[...I]f [housing] prices stay high, where is the money coming from to support them? Well, from people like me, who do not currently have a home to sell, but would like to acquire one in the not-terribly distant future.
McArdle says the reason for the housing bubble was supply and demand. That is a lie. A much more accurate reason (among many) is that Greenspan set interest rates so low that he created a housing bubble. But if McArdle acknowledged this she would have to acknowledge that conservative economic principles just blew up the economy, and that would mean McArdle was wrong. She can't be wrong--she was born a little better than the common folk, a little smarter and much better educated.

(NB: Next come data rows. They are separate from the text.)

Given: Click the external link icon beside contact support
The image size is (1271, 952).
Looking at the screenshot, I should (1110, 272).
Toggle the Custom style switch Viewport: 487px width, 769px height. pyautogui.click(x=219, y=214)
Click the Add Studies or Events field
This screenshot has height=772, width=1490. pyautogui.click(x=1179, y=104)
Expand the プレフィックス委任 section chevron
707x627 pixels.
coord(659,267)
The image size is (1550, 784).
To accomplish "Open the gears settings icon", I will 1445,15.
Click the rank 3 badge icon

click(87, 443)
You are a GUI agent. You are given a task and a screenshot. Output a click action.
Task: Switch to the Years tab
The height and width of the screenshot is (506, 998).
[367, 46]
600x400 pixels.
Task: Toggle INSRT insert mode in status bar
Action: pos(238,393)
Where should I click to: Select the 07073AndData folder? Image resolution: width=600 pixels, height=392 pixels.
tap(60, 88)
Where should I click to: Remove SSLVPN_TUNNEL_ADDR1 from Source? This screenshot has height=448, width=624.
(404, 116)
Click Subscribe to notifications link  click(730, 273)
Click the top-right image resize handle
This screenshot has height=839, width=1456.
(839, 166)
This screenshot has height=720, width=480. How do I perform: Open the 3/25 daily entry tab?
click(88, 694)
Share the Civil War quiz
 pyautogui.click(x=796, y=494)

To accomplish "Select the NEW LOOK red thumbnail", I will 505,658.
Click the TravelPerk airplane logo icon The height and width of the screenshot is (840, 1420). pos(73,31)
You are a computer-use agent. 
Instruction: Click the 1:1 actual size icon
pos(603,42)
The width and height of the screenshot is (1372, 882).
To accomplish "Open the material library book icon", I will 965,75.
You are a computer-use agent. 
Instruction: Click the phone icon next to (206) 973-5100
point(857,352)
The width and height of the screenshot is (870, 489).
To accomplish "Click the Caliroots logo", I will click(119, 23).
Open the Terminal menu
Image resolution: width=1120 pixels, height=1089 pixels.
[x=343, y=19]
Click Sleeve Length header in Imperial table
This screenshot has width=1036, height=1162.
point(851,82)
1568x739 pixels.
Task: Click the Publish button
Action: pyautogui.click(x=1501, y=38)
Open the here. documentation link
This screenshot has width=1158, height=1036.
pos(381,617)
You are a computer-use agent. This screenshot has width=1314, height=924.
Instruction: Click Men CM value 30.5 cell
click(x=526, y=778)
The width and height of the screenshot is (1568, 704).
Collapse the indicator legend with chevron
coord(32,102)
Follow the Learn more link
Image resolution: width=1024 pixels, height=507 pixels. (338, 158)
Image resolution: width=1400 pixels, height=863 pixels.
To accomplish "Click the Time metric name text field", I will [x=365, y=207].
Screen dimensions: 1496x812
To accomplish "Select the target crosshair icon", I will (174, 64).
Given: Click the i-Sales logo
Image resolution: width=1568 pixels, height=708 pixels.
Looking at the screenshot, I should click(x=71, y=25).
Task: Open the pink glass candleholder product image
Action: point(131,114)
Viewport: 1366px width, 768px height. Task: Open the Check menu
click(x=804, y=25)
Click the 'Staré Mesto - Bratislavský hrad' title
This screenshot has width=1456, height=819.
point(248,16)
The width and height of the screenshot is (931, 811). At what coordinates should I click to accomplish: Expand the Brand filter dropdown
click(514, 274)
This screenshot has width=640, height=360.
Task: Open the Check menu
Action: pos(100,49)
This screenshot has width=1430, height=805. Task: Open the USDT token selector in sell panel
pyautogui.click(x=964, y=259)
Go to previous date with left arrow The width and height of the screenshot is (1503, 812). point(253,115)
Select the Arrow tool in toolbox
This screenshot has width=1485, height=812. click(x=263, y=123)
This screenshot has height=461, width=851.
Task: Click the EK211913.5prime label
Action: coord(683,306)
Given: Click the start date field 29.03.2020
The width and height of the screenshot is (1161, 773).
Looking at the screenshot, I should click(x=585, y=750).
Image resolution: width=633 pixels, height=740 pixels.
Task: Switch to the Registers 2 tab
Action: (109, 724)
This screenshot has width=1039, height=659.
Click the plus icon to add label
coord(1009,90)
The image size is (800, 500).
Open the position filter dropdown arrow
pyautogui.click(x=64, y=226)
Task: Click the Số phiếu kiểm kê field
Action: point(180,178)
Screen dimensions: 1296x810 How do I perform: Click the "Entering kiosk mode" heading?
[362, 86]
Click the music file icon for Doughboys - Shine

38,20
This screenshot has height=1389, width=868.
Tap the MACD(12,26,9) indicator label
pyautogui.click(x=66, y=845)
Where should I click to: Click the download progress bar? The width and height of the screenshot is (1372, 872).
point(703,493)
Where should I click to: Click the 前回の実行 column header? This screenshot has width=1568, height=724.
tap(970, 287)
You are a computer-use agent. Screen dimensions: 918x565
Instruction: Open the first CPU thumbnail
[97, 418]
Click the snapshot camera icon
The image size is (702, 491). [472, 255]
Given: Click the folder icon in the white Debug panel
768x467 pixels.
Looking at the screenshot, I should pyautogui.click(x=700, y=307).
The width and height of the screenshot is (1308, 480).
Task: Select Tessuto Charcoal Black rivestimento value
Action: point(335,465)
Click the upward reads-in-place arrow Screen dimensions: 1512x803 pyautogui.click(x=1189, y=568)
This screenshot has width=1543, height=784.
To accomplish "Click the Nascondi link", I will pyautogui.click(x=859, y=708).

So she lies.
McArdle's solution:
To the extent that there is an argument for a housing bailout, I think it rests not on keeping prices high, or keeping people in houses that they could just barely afford when they bought them (or after they refinanced them), but on preventing the price decline from crippling the future financial viability of either the borrowers or the lenders*. [By the way, there's nothing at the end of that asterisk.]
That's the logic behind my lunatic plan--cut the losses to the lenders to the loss on the underlying collateral; keep the housing decline from crippling homeowners without awarding them subsidized housing in exchange for their financial illiteracy.
In other words, let house prices fall to Megan-affordable levels without harming the banks, an impossible feat.